干し柿作りを紹介する写真絵本。柿の木に花が咲き、実が成り、熟し、習慣され、干し柿に加工される。大量に干し柿を干す風景や、渋柿から自分で干し柿を作る子どもたちの様子を生き生きと紹介する写真絵本。
2006年刊行。
柿の木は本当にたくさんの実をつけている。細い枝が折れそうなほど、たわわに実った柿の実。そして素晴らしい知恵で、渋抜きをして、保存食品に加工。豊かな恵みと、先人の知恵、手間のかかる良心的な食品づくりを継承する人々の心に感動。

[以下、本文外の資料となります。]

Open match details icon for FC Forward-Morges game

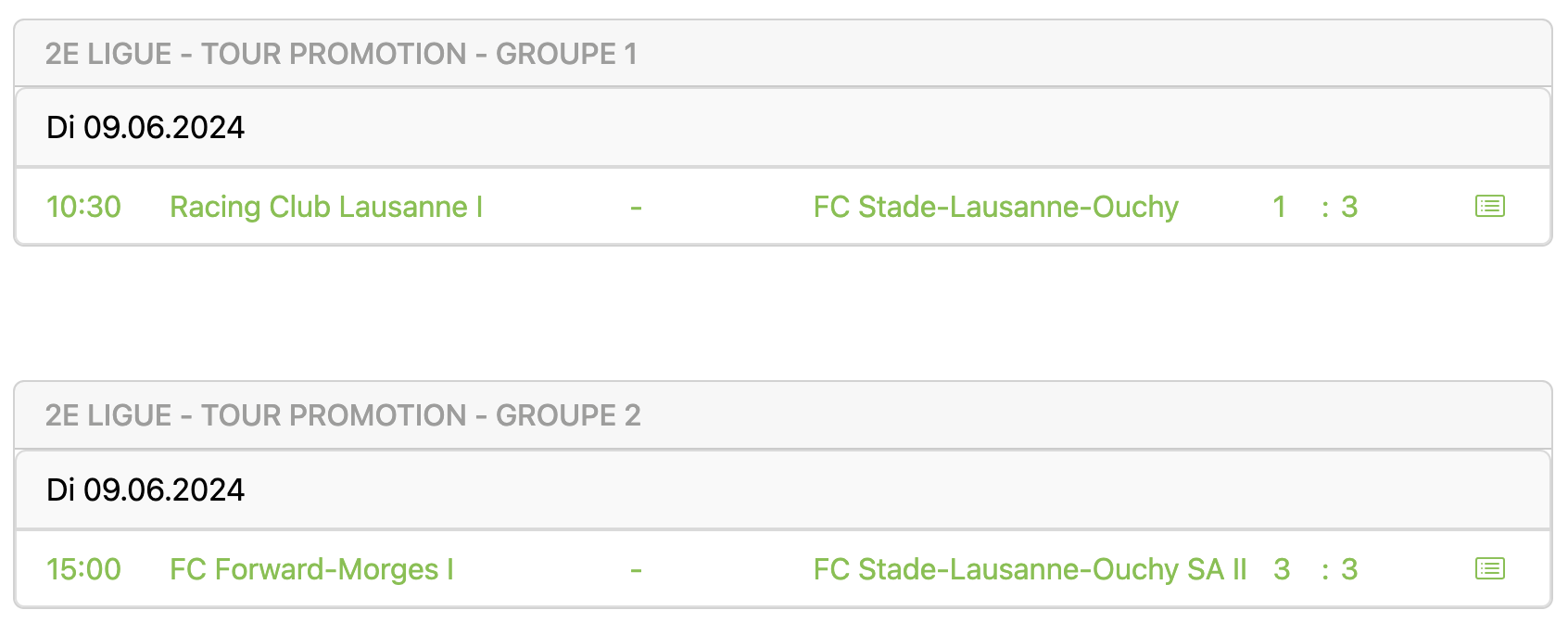(1489, 568)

実家が農家だったので、庭に柿の木があった。甘い実のなるものと、渋柿があって、子どものころはどうして渋柿ができるのか不思議だった。祖父母が干し柿を好んで作っているのも、よくわからなかった。
中年を過ぎてから、ようやく干し柿や日本の農家のすばらしさがわかるようになった。こういう絵本では、丁寧に取材をし、その魅力をしっかり伝えてくれているのがわかり、ありがたい。
時々、町の中でも八百屋で干し柿が売られていたり、住宅のベランダに少しだけ作って干してあったりするのを見かける。
良いものを見直して、若い世代にも好まれ、広まっていくといいと思う。(余談だが、若い人がやっているコーヒー屋さんで、お茶請けに干し柿があったのをみた。わかる人にはわかるのだと思ってうれしくなった。)